This discovery introduces a significant paradigm shift. It transforms our understanding of lymphatic vessels from being perceived primarily as a detrimental pathway for metastasis to recognizing them as crucial, multifaceted components of the immune system that can be harnessed for therapeutic benefit. The identification of CH25H as a potential biomarker for predicting the success of immunotherapy, alongside its role as a possible therapeutic target, underscores the profound implications of this research for personalized medicine and the development of next-generation cancer treatments.

Chronology of Discovery: From Metastatic Pathway to Immune Ally

The journey to this pivotal discovery was marked by a series of observations and targeted investigations that progressively peeled back layers of complexity surrounding the tumour microenvironment and the enigmatic role of lymphatic vessels.

Initial Hypothesis and Disappointment: The Unforeseen Complexity

The scientific community initially held a seemingly straightforward hypothesis regarding lymphangiogenesis: if lymphatic vessels facilitate metastasis, then blocking their development should logically limit cancer spread and improve patient outcomes. This led to considerable research and even clinical trials aimed at inhibiting lymphangiogenesis. However, as Professor Hugues explains, the results were often disappointing. "While it is true that lymphatic vessels promote metastasis, they are also essential for transporting immune cells and activating the anti-tumour immune response," she stated. This critical realization highlighted the dual, seemingly contradictory nature of these vessels. Their role, as Hugues pointed out, was "more complex than we imagined," prompting her team to delve deeper into how the individual cells comprising these vessels interacted with the tumour microenvironment and influenced the immune system. The initial oversimplification proved to be a valuable lesson, guiding researchers towards a more nuanced investigation.

Probing the Tumour Microenvironment: Focusing on the Cells

Recognizing the limitations of a broad, anti-lymphangiogenesis approach, the UNIGE team shifted their focus from the vessels as a whole to the specific cells that constitute them: the lymphatic endothelial cells (LECs). Their aim was to understand the precise molecular mechanisms by which these cells respond to the complex signals emanating from the tumour microenvironment. This involved moving beyond a macroscopic view to a microscopic, cellular and genetic level of analysis. The premise was that if lymphatic vessels played a dual role, then the key to understanding and harnessing their beneficial aspects must lie within the molecular machinery of their constituent cells.

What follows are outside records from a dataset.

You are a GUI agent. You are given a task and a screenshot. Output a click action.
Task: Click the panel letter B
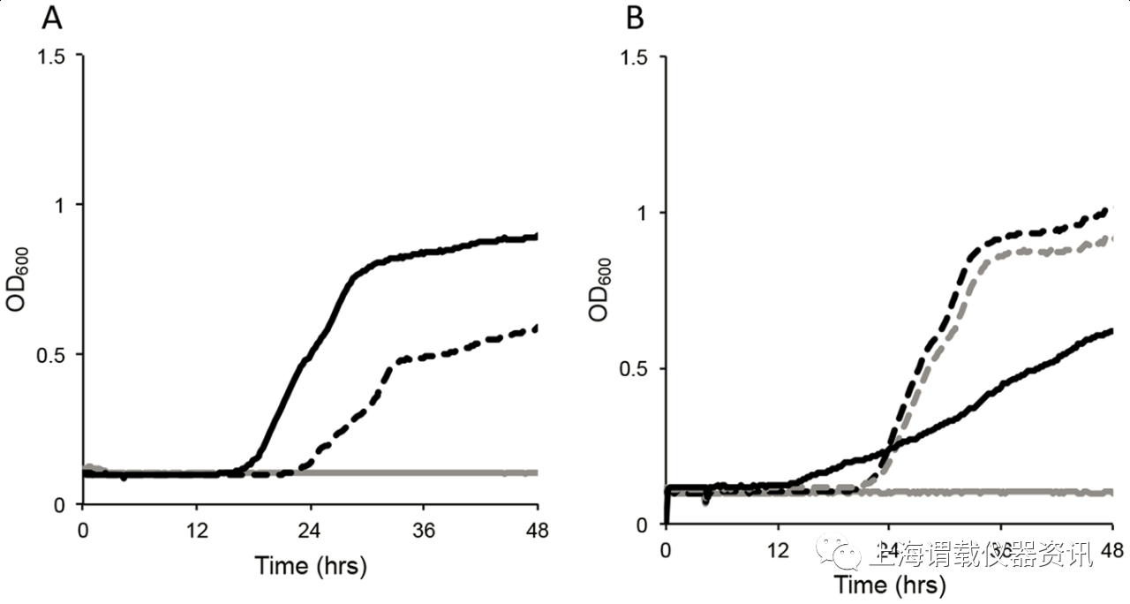[x=635, y=18]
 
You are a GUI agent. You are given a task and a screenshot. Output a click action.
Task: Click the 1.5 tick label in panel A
[x=55, y=55]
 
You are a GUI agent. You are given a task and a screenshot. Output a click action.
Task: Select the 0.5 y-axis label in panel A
[x=55, y=354]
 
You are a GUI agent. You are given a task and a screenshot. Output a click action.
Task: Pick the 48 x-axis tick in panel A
[x=537, y=532]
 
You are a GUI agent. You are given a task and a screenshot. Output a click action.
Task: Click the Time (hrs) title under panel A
[x=310, y=566]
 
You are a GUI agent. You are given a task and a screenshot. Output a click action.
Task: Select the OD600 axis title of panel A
[x=24, y=279]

The Enzyme Unveiled: A Critical Gene Expression Analysis

The pivotal step involved a meticulous comparison of gene expression profiles. The researchers measured the genetic activity of LECs isolated from melanoma tumours in mice and contrasted it with LECs from healthy mouse skin. This systematic analysis allowed them to pinpoint genes that were significantly over-expressed in the tumour-associated LECs. Among these, the gene encoding the enzyme CH25H stood out. This initial finding in preclinical mouse models was then critically validated in human samples. The team confirmed that human melanomas also exhibited an over-expression of CH25H in their lymphatic endothelial cells, and strikingly, the more lymphatic vessels a melanoma contained, the higher the expression of this enzyme. This cross-species validation underscored the potential clinical relevance of their discovery.

Clinical Correlation: CH25H as a Prognostic Indicator

Beyond merely identifying CH25H, the researchers then sought to understand its clinical significance. They correlated the levels of CH25H expression in human melanoma patients with their clinical outcomes. The findings were striking: patients with higher levels of this enzyme in their tumours generally had a better prognosis. This positive correlation became even more pronounced and statistically significant in those patients who were undergoing treatment with immune checkpoint inhibitors, a class of immunotherapies that have revolutionized cancer care by unleashing the body’s own immune system against cancer. This observation strongly suggested that CH25H was not just present, but actively contributing to a more favourable immune response, particularly in the context of advanced treatments.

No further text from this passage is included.